Friday, April 22, 2005


The two are charged in eight murders.
KNIGHT RIDDER NEWSPAPERS
NEW YORK -- Louis Eppolito and Stephen Caracappa once lived glamorous lives as highly decorated New York cops and, in Eppolito's case, as an actor in movies such as "Goodfellas."
But Thursday, any glamour was shorn away as the two men, looking haggard after six weeks in jail, pleaded innocent to federal charges that their police work served as cover for a more lucrative career: hit men for the mob.
The accusations against Eppolito, 56, and Caracappa, 63, have stunned New York. If true, they represent one of the most deplorable cases of police corruption in the city's history.
Brooklyn U.S. Attorney Roslynn R. Mauskopf in March charged them with participating in eight Mafia murders, many while they were still cops.
"In a stunning betrayal of their shields, their colleagues and the citizens they were sworn to protect, Louis Eppolito and Stephen Caracappa secretly worked on the payroll of the mob while they were members of the NYPD," Mauskopf said last month.
Allegations
The crimes they are accused of were brazen. In 1990, the two allegedly followed Eddie Lino, a Gambino family captain, from his social club, pulled his Mercedes over on the Belt Parkway in Brooklyn and shot him. Luchese family underboss Anthony Casso has said he ordered the hit because he believed Lino had tried to kill him.
Prosecutors said Casso paid Caracappa and Eppolito $4,000 a month plus bonuses, including $65,000 for the Lino hit. In one tragic case, Caracappa allegedly used NYPD computers to track down Nicholas Guido, a Gambino family associate the mob wanted dead.
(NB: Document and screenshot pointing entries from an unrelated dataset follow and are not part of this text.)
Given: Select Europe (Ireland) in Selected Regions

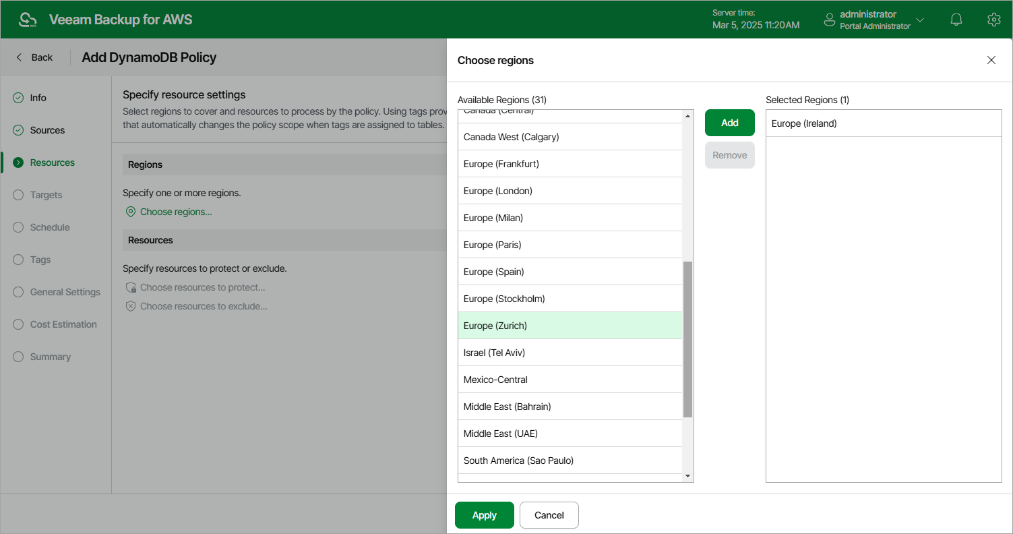Looking at the screenshot, I should 804,123.
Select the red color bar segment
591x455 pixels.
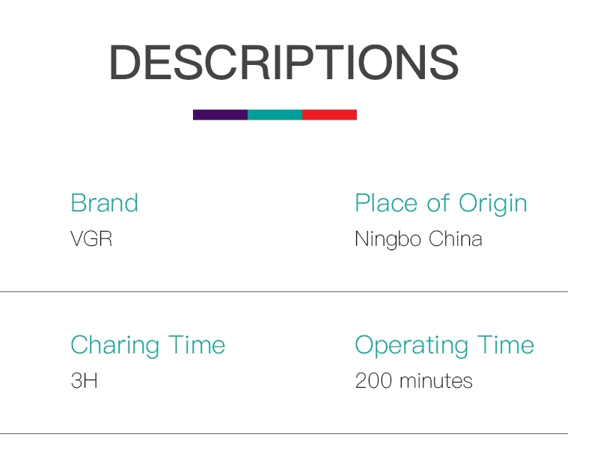tap(329, 115)
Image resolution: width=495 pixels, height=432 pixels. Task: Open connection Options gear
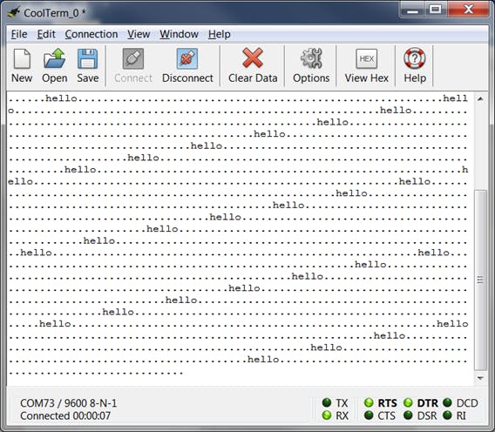(311, 66)
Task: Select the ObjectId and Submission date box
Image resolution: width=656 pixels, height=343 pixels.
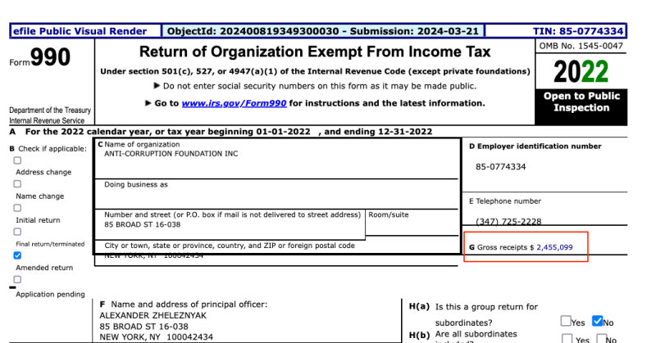Action: [x=323, y=31]
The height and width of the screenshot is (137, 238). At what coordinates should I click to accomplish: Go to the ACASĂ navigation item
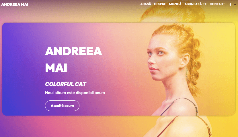tap(146, 4)
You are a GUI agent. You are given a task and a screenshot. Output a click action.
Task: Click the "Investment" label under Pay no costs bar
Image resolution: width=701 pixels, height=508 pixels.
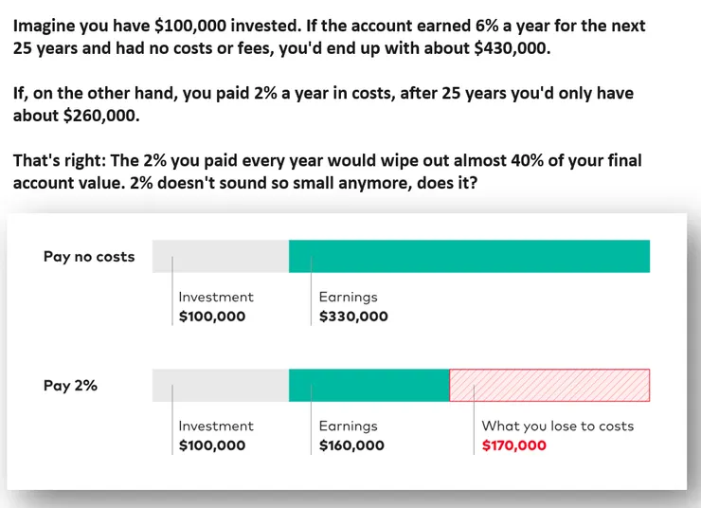pyautogui.click(x=216, y=297)
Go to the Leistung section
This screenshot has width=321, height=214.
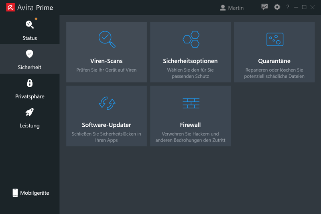(30, 117)
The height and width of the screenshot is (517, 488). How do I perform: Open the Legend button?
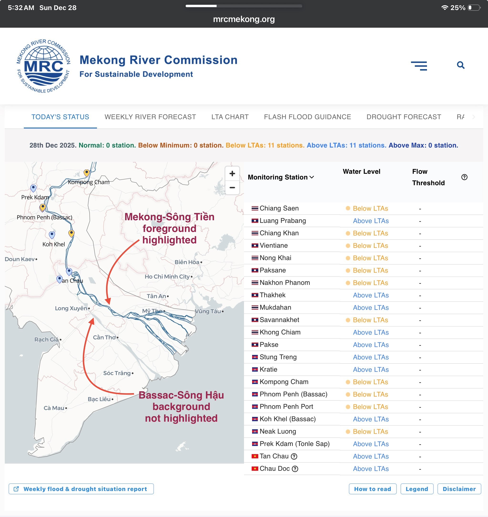[x=416, y=489]
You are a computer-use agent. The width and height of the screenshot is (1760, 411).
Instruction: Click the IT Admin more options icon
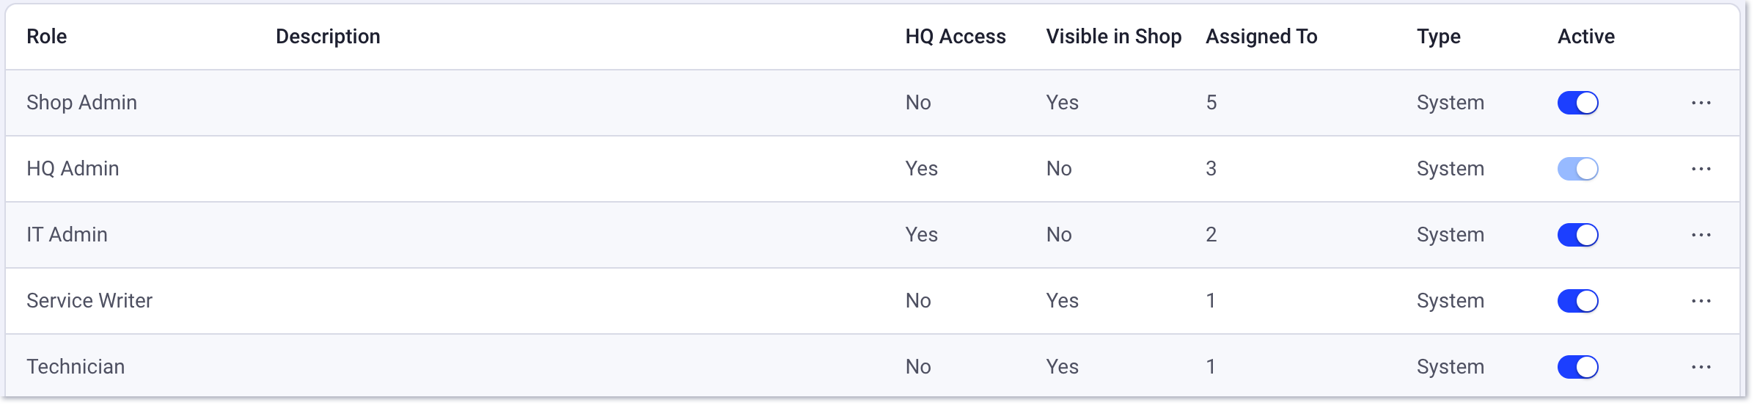[1701, 235]
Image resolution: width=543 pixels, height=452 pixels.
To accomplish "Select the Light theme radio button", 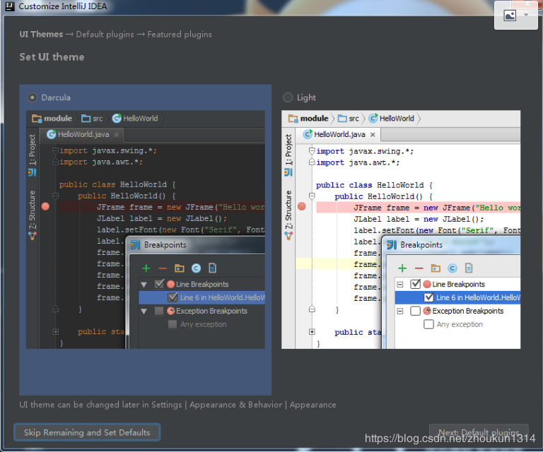I will tap(288, 97).
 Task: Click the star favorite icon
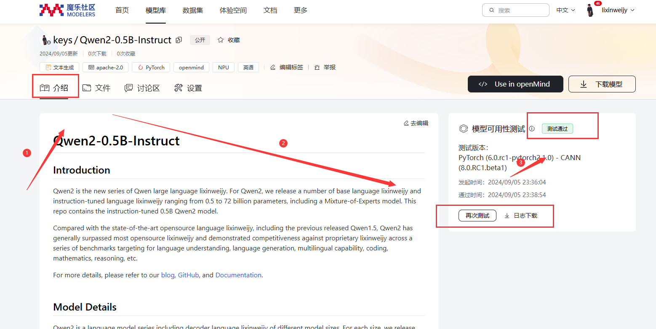tap(221, 40)

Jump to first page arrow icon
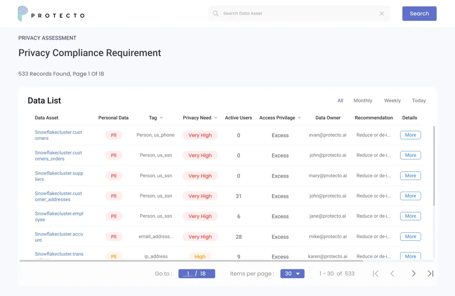tap(375, 274)
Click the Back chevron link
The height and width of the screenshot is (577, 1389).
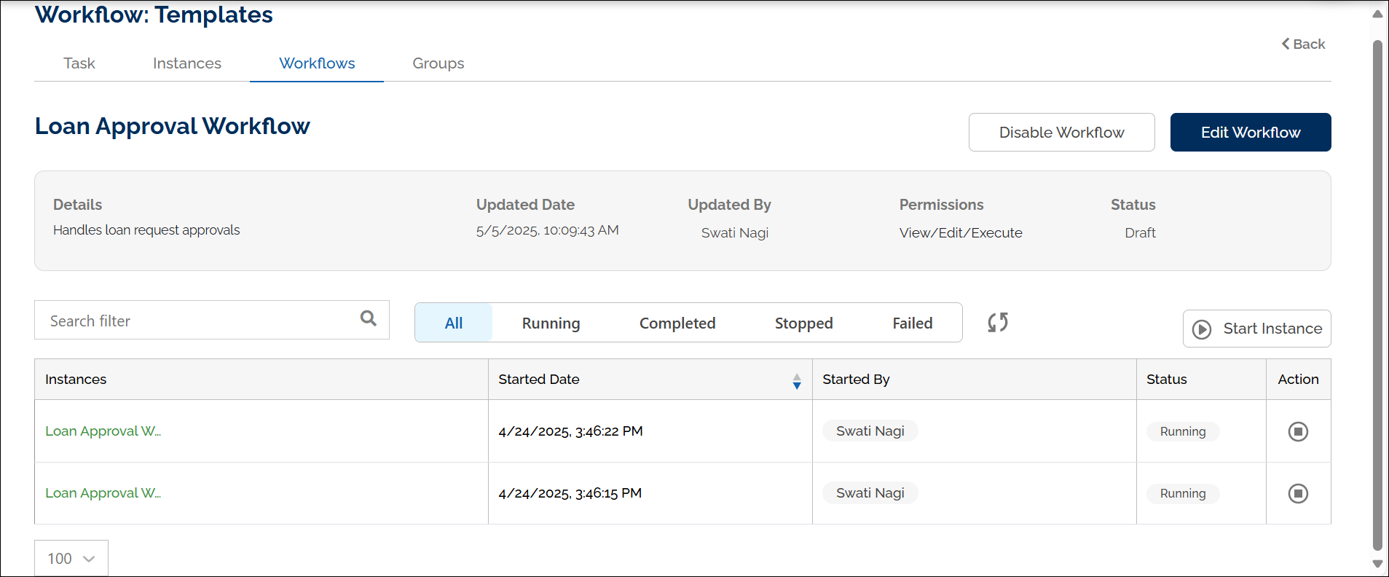1303,44
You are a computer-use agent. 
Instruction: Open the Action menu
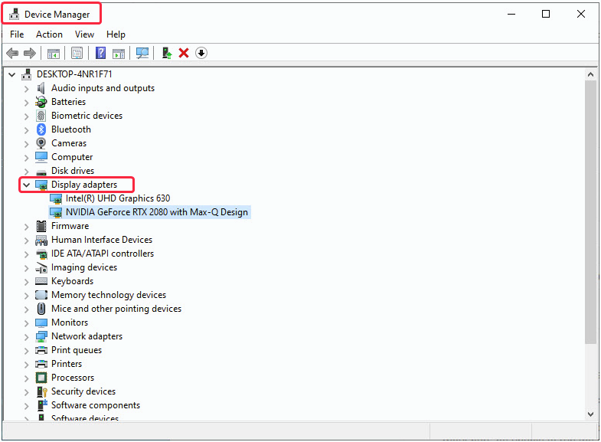(x=49, y=34)
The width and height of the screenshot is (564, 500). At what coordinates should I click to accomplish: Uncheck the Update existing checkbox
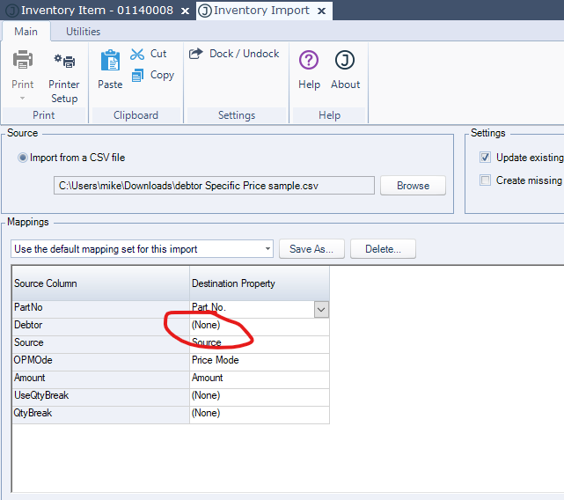(x=485, y=158)
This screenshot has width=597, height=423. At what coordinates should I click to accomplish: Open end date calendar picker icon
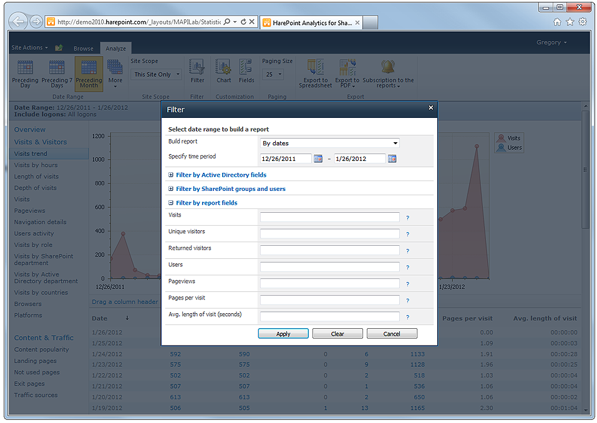click(x=392, y=159)
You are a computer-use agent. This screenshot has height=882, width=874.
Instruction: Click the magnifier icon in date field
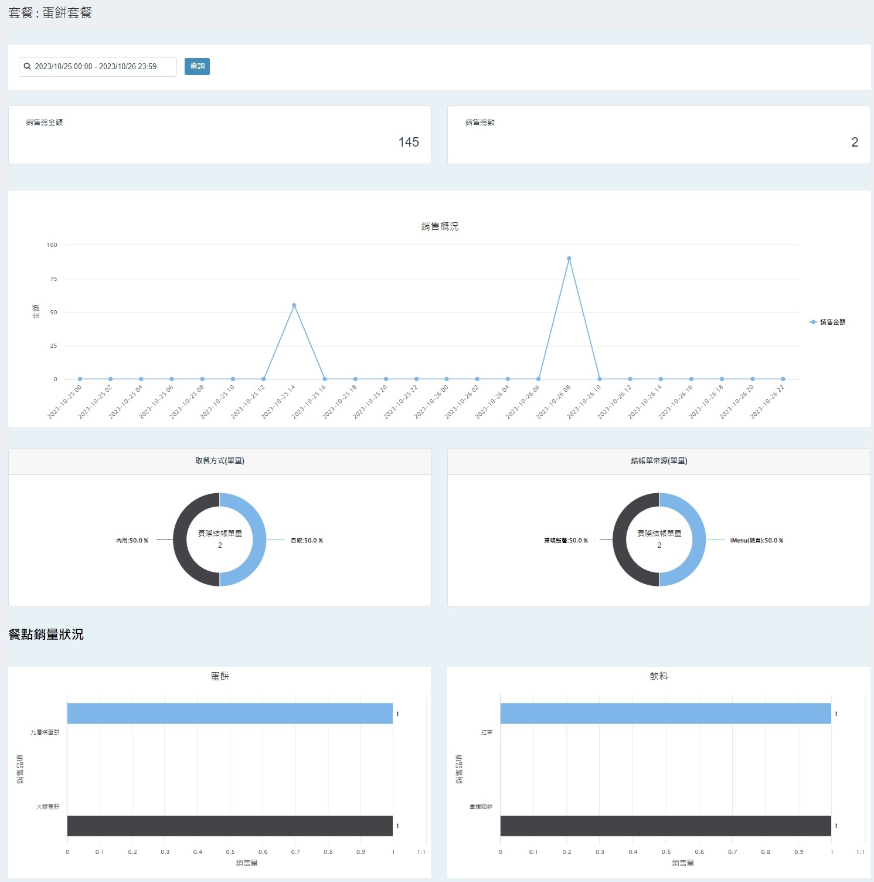coord(27,66)
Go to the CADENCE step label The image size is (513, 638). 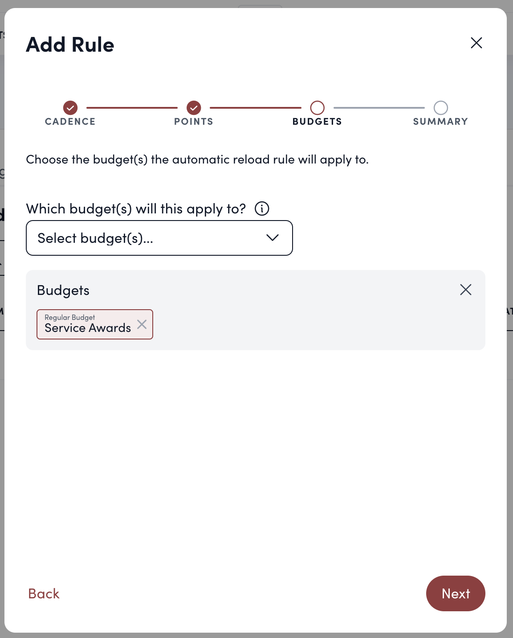click(70, 122)
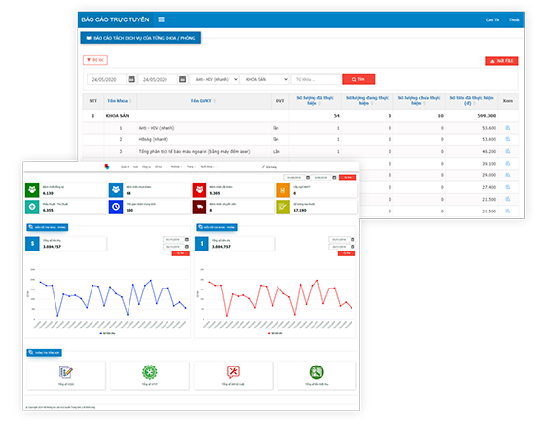Screen dimensions: 555x424
Task: Open the hamburger menu beside BÁO CÁO TRỰC TUYẾN
Action: (x=161, y=19)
But Caracappa allegedly found the wrong Nicholas Guido, leading mob hit men to kill an innocent man.
In addition to the mob killings, federal prosecutors charged the two men with distributing drugs, including crystal methamphetamine.
Thursday marked the pair's first court appearance since their March arrests in Las Vegas, where they had retired. The two men spoke only to enter their pleas in the Brooklyn courtroom. Eppolito blew kisses to his daughter Andrea Eppolito, 28, who sat and watched with other family members.
"My father loved being a cop," Andrea Eppolito said after the arraignment. "He was so proud of all the things he did for this city. ... Now it's time for someone to protect and serve him." She said she was confident he would return home soon.
The defendants' 30 minutes in court felt like a short theater piece brimming with tried-and-true New York characters. There was Bruce Cutler, the bald lawyer with a build like a bull's whose previous clients included the late Mafia don John Gotti and who is representing Eppolito.